En los años 60 se creía que el “Estado del Bienestar” nos
iba a convertir a todos en miembros de una clase media alta con acceso a
cualquier bien de consumo, a la pequeña propiedad inmobiliaria y lo que
entonces era el sueño español: casa propia espaciosa para tener unos cuantos
hijos (¡qué menos que tres!), terrenito con la esperanza de construir un
chalet, vacaciones en la costa, dos pagas dobles sin prorratear y 600 en el garaje…
aquello nos parecía a todos al alcance de la mano. Era cuestión de tiempo y,
cuando llegó la democracia, muchos pensaron: “Las hemos pasado canutas, pero ahora va a llegar el reino de la abundancia”.
Todo resultó ser un sueño. Me quejo de que los sueños, sueños son (que diría
Calderón) y, con cierta frecuencia, se transforman en pesadillas.
En 1959, España vivía todavía en la precariedad, pero la Ley
de Inversiones Extranjeras abrió la puerta al capital que fluyó en bolsas,
bancos e inversiones directas. De ahí el meteórico ascenso de la economía
española en la década siguiente. Pero en 1973 todo se torció. La culpa fue de
la cuarta guerra árabe israelí y del embargo petrolero que siguió. Los “30 años
gloriosos” de la economía mundial se detuvieron en seco. Esto tuvo más
importancia en España porque la oposición democrática desencadenó una oleada a
huelgas, más por interés político que económico, pero el caso fue que
encontraron eco en la masa laboral que empezaba a tener dificultades al ver que
el precio de la gasolina del 600 se disparaba. Luego ya nada volvió a ser
igual.

▶ Indicación A
Copia entero y sin cambiar nada el texto sobre el sueño español de los años 60.
El texto y el listado no tienen nada que ver entre sí.

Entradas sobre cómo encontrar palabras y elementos
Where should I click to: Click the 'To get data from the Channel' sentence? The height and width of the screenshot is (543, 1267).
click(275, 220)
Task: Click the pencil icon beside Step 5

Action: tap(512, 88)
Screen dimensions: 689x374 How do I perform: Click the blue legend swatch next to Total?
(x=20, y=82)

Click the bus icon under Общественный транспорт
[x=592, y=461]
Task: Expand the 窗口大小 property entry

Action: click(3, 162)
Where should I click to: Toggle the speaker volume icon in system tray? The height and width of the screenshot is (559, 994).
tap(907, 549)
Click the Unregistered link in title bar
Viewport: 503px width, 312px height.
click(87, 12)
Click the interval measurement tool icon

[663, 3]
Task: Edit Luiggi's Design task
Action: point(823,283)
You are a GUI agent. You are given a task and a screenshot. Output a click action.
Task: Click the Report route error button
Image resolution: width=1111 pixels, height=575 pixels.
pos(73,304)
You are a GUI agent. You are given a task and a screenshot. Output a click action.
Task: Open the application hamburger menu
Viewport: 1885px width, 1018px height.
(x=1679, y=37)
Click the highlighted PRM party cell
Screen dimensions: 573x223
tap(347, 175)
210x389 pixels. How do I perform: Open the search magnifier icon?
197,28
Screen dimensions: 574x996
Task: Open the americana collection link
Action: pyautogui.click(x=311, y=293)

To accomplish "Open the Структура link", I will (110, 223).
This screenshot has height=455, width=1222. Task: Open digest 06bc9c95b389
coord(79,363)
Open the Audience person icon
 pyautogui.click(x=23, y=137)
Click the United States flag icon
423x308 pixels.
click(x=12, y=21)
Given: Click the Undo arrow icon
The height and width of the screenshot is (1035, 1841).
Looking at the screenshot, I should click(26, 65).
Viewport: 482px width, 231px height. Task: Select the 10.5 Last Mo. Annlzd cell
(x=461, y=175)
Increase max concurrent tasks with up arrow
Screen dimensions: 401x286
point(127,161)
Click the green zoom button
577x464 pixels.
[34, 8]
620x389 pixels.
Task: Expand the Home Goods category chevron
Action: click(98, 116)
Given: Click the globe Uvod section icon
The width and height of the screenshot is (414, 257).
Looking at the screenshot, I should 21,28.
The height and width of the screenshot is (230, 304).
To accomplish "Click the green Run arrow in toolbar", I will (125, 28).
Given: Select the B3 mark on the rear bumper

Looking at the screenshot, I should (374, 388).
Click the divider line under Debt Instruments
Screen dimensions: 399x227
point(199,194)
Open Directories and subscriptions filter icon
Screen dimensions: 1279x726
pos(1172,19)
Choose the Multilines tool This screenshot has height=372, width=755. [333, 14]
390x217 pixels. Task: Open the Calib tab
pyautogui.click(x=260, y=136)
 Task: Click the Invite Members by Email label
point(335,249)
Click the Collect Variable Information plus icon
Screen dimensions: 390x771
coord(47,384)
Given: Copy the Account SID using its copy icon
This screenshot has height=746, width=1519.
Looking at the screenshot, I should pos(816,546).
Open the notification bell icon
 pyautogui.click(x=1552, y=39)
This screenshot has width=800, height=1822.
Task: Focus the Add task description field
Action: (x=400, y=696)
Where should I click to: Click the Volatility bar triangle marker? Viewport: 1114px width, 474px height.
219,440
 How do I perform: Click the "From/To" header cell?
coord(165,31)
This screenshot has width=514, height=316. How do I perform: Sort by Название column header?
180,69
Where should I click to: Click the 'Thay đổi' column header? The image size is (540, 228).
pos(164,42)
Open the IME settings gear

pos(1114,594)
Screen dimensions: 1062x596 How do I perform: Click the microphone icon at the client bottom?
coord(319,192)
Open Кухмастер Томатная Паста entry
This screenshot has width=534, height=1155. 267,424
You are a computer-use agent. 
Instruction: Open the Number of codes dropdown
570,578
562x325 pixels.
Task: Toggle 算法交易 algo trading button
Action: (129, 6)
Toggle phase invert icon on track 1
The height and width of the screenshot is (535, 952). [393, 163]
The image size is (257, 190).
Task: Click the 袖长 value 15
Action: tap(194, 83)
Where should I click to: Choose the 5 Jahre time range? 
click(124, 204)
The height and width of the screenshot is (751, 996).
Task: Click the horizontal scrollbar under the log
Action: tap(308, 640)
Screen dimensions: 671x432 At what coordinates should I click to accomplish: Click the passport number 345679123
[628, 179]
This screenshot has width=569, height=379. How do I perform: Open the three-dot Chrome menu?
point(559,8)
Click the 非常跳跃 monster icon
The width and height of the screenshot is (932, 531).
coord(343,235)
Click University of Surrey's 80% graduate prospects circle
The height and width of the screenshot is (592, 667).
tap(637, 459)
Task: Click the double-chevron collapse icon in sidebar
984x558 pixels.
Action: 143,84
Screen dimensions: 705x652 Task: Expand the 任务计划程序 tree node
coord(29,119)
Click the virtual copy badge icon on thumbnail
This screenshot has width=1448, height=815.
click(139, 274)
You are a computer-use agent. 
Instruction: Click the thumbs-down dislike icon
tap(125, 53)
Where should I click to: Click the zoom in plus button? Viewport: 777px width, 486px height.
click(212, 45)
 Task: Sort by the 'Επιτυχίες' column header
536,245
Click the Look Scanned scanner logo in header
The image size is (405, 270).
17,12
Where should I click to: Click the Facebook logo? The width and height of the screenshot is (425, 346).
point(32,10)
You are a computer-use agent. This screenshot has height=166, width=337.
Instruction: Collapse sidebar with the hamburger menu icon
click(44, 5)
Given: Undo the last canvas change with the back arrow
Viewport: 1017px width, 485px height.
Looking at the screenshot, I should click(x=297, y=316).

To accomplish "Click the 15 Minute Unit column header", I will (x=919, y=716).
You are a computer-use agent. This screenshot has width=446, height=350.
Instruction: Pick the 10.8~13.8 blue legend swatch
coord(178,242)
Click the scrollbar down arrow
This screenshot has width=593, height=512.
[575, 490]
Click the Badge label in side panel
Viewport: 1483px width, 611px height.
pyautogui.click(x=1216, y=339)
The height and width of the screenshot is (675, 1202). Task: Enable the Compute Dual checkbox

▶ Indicación B
Vuelve a poner, tal cual, el tramo del listado que va desde la línea que contiene "Click the green zoom button" hasta la línea que contiene "coord(47,384)", las dos incluidas.

▶ Respuesta A
En los años 60 se creía que el “Estado del Bienestar” nos
iba a convertir a todos en miembros de una clase media alta con acceso a
cualquier bien de consumo, a la pequeña propiedad inmobiliaria y lo que
entonces era el sueño español: casa propia espaciosa para tener unos cuantos
hijos (¡qué menos que tres!), terrenito con la esperanza de construir un
chalet, vacaciones en la costa, dos pagas dobles sin prorratear y 600 en el garaje…
aquello nos parecía a todos al alcance de la mano. Era cuestión de tiempo y,
cuando llegó la democracia, muchos pensaron: “Las hemos pasado canutas, pero ahora va a llegar el reino de la abundancia”.
Todo resultó ser un sueño. Me quejo de que los sueños, sueños son (que diría
Calderón) y, con cierta frecuencia, se transforman en pesadillas.
En 1959, España vivía todavía en la precariedad, pero la Ley
de Inversiones Extranjeras abrió la puerta al capital que fluyó en bolsas,
bancos e inversiones directas. De ahí el meteórico ascenso de la economía
española en la década siguiente. Pero en 1973 todo se torció. La culpa fue de
la cuarta guerra árabe israelí y del embargo petrolero que siguió. Los “30 años
gloriosos” de la economía mundial se detuvieron en seco. Esto tuvo más
importancia en España porque la oposición democrática desencadenó una oleada a
huelgas, más por interés político que económico, pero el caso fue que
encontraron eco en la masa laboral que empezaba a tener dificultades al ver que
el precio de la gasolina del 600 se disparaba. Luego ya nada volvió a ser
igual.

▶ Respuesta B
Click the green zoom button
577x464 pixels.
[34, 8]
620x389 pixels.
Task: Expand the Home Goods category chevron
Action: click(98, 116)
Given: Click the globe Uvod section icon
The width and height of the screenshot is (414, 257).
Looking at the screenshot, I should 21,28.
The height and width of the screenshot is (230, 304).
To accomplish "Click the green Run arrow in toolbar", I will (125, 28).
Given: Select the B3 mark on the rear bumper

Looking at the screenshot, I should (374, 388).
Click the divider line under Debt Instruments
Screen dimensions: 399x227
point(199,194)
Open Directories and subscriptions filter icon
Screen dimensions: 1279x726
pos(1172,19)
Choose the Multilines tool This screenshot has height=372, width=755. [333, 14]
390x217 pixels. Task: Open the Calib tab
pyautogui.click(x=260, y=136)
 Task: Click the Invite Members by Email label
point(335,249)
Click the Collect Variable Information plus icon
Screen dimensions: 390x771
coord(47,384)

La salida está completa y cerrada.